Extracting Structured Data from Research Papers — What to Define Before You Upload

If you have ever tried to pull study data out of fifty PDFs by hand, you already know the problem. The information is there — sample size, intervention, primary endpoint, key finding — but it's spread across abstracts, methods sections, and tables that look different in every paper.

The instinct, when you switch to an AI tool, is to upload the stack and start typing the fields you want. That almost always produces a mess on the first run. Not because the model is bad, but because you haven't decided what you actually want yet.

This post is about the five things worth deciding before you upload. None of them are technical. They take about ten minutes. They are the difference between a usable evidence table and a spreadsheet you have to redo from scratch.

1. Decide what counts as one row

Before anything else: is one PDF one row, or one PDF many rows?

A literature review usually wants one row per paper. Title, authors, design, finding, page reference. Done.

But sometimes you want one row per something inside the paper — one row per cohort, one row per reported outcome, one row per study arm. A meta-analysis often looks like this. The same paper produces three rows because it reports three subgroup results.

These are very different jobs. Decide which one you're doing first. If you're doing the second one, write down the entity name (cohort, arm, outcome) and what makes two of them different in the same paper. That sentence becomes your row definition.

If you can't write that sentence in plain English, you don't yet know what you want, and the tool can't either.

2. Pick the smallest set of fields you can verify

The temptation is to define every field you might ever want — fifteen columns, twenty columns. Don't.

Pick the fields you can verify against a paper in under thirty seconds. For most reviews that's three to six fields. Sample size. Population. Primary outcome. Effect size. Maybe one more.

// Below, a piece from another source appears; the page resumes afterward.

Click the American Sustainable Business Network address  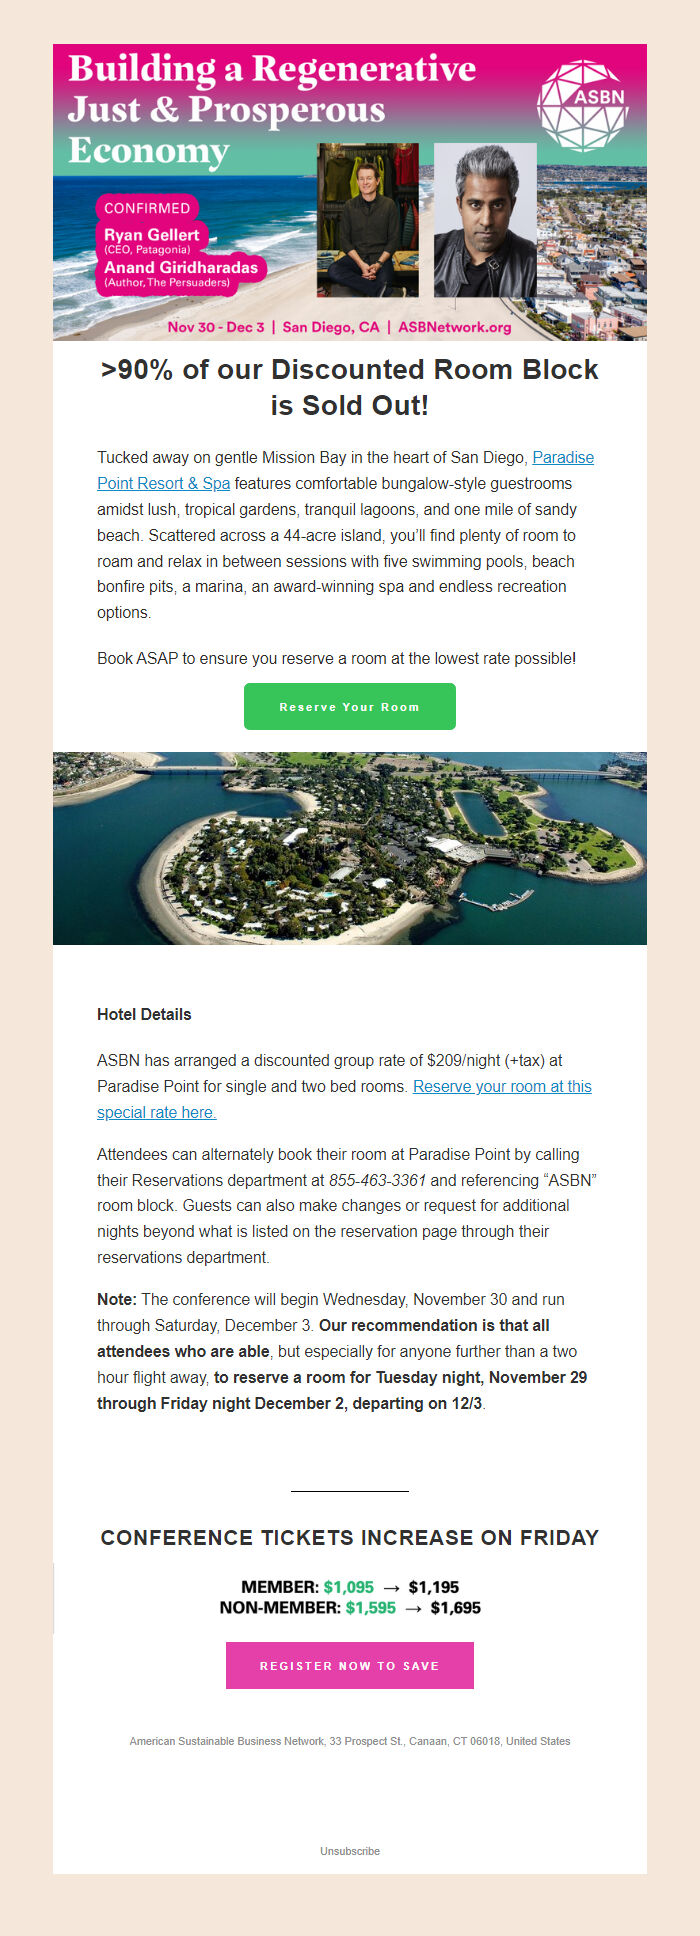(x=350, y=1741)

The reason is brutal: every field you add multiplies the time you spend reviewing results. If a field is hard to verify (because you have to read three pages to confirm it), you'll skip the verification, and an unverified field is just noise wearing a column header.

You can always add more fields once the first run looks right. Going small first and expanding is cheap. Going wide first and pruning is expensive.

3. Write down what "not found" looks like

Research papers vary. Some report sample size in the abstract. Some bury it in a methods table. Some don't report it cleanly at all because the study used a rolling enrollment.

For every field you define, decide what should happen when the value isn't there. Three honest options:

• Return "Not found" — the safest default. Easy to spot in review.
• Return your best inference — risky. You'll forget which values were inferred and which were quoted.
• Skip the row — only useful when a field is mandatory for the comparison you're doing.

If you don't decide this up front, the model picks for you, and the picks are inconsistent across papers. That inconsistency is what makes evidence tables feel unreliable. It's not the wrong values that hurt — it's not knowing whether a blank cell means "not in the paper" or "model didn't try hard enough."

4. Pin one field to a single, narrow definition

Pick the field most likely to be ambiguous, and write a one-line rule for how to interpret it.

For research papers, this is almost always the primary outcome or primary endpoint. Different papers use different language. Some report a primary, secondary, and exploratory. Some have a composite. Some change the primary endpoint between protocol and publication.

A useful rule looks like: "Use the primary endpoint as defined in the methods section. If both pre-specified and post-hoc are reported, return the pre-specified one."

That's it. One sentence. You don't need to anticipate every edge case. You need to remove the most common ambiguity, so the model isn't guessing your preference twenty different ways across twenty papers.

5. Run two papers before you run fifty

This is the one nobody does. Everyone uploads the full batch on the first run.

Pick two papers from your stack that look maximally different — one short report, one dense full-text article. Run those two first. Look at the results. The flaws you'll find in two papers are the same flaws you'd find in fifty, except now you can fix them before you've spent twenty minutes waiting on extraction.

The fixes are usually one of three things: rename a field, tighten a rule, or split a field that was doing two jobs.

What this looks like in DocExtract

When you set up an extraction job, the product asks you these questions in order — what fields, what to do when missing, what rules apply. The instruction pack you approve at the end is a written-out version of every decision you made.

If your evidence table comes out wrong, the instruction pack is where the wrong decision lives. You don't have to guess. Open it, fix the line, run again.

That's the whole loop: decide what you want, run a small batch, check the evidence behind each value, refine the rules, scale up. The model does the reading. Your job is to define the question precisely enough that "reading" is a well-defined task.

Most of what makes a research-paper extraction succeed happens before you upload anything. Spend the ten minutes.

Use DocExtract for public, open-access, or non-confidential research documents only. Do not upload patient records, identifiable personal data, or regulated health information.